━━━━━ Fragmento seleccionado ━━━━━

La obra transcurre con un ritmo ágil, pasando de un asalto sin ruptura alguna, del suicidio al Urtain decadente, el paso rápido por los ochenta, la España de Raphael en los setenta, entre la farsa y la tragedia personal. Los espectadores nos situamos alrededor del ring, seguimos el juego de personajes en danza (sólo Roberto Álamo, como Urtain, interpreta a un unico personaje; el resto de actores asumen roles múltiples, de Pedro Carrasco a Raphael, de la folclórica de fondo a los periodistas que atosigan a Urtain, del mánager trapacero a la esposa que sólo quiere a su marido en casa, no boxeando). Los actores se mueve por el ring en un acoso constante al personaje principal, que, como marioneta con hilos invisibles, se deja llevar, manipular, utilizar. Un presentador aparece constantemente como eje lineal de la trama personal de Urtain y de la España de aquellos tiempos.
La iluminación juega un papel esencial en la obra, siendo un personaje especial. Los decorados son prácticamente inexistentes, el vestuario apenas se cambia con una chaqueta o una bata, mientras el Urtain trajeado del inicio se va despojando de ropa a medida que avanza la obra para finalmente quedarse con el calzón de boxeador. La música, a cargo de Nick Powell, cuenta también con canciones raphaelianas como metáfora y banda sonora al mismo tiempo de un tiempo, parodia incluida.
Y entre el elenco actoral, un grandísimo Roberto Álamo llena el escenario, con su cuerpo (trabajado en el gimnasio, sin duda) y una voz gastada, como el personaje. Álamo emociona e impresiona, lisa y llanamente. Deja al espectador con un nudo en el estómago en algunas escenas íntimas, empatiza con esta marioneta incapaz de expresas sentimientos, pura fuerza bruta, usado y tirado. El resto de actores -Raúl Arévalo, Luis Bermejo, Luis Callejo, María Morales, Estefanía de los Santos y Luz Valdenebro- necesariamente se desdobla en múltiples papeles, pero son el perfecto coro para esta obra y para este protagonista.
En definitiva, una obra que vale mucho la pena ir a ver (en Barcelona, hasta el 22 de noviembre). Mucho.

━━━━━

**Tu objetivo**
Responde estas preguntas a partir de la reseña teatral sobre Urtain:
1. ¿Qué actor interpreta a un único personaje?
2. ¿Quién está a cargo de la música?
3. ¿Hasta qué fecha se puede ver la obra en Barcelona?

━━━━━ Datos recopilados ━━━━━

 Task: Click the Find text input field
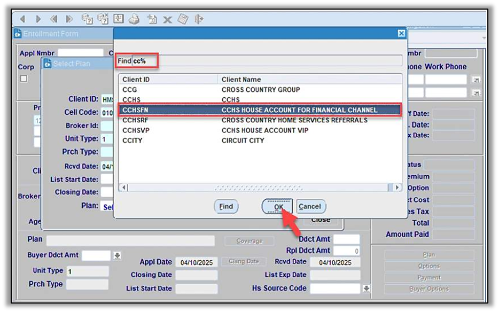(267, 61)
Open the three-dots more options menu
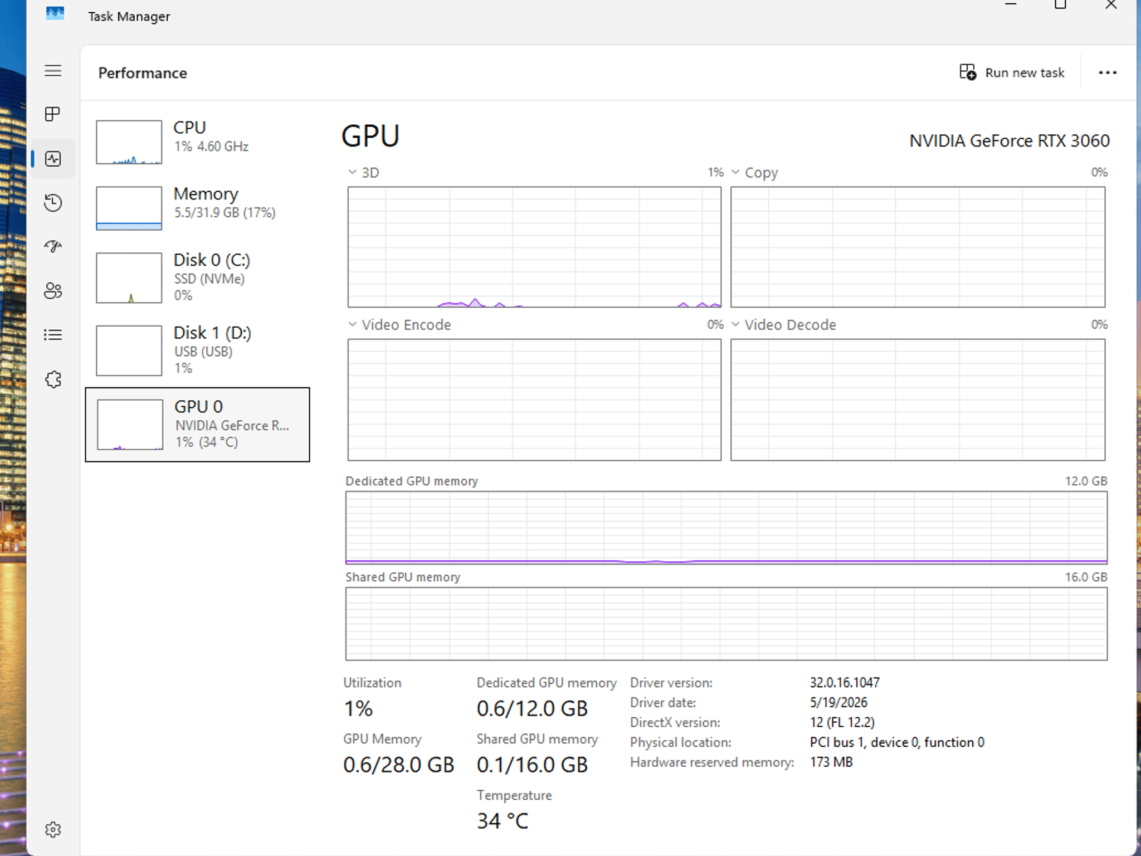The height and width of the screenshot is (856, 1141). click(1108, 72)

━━━━━

**Resultado final**
1. Roberto Álamo, que interpreta a Urtain.
2. Nick Powell.
3. Hasta el 22 de noviembre.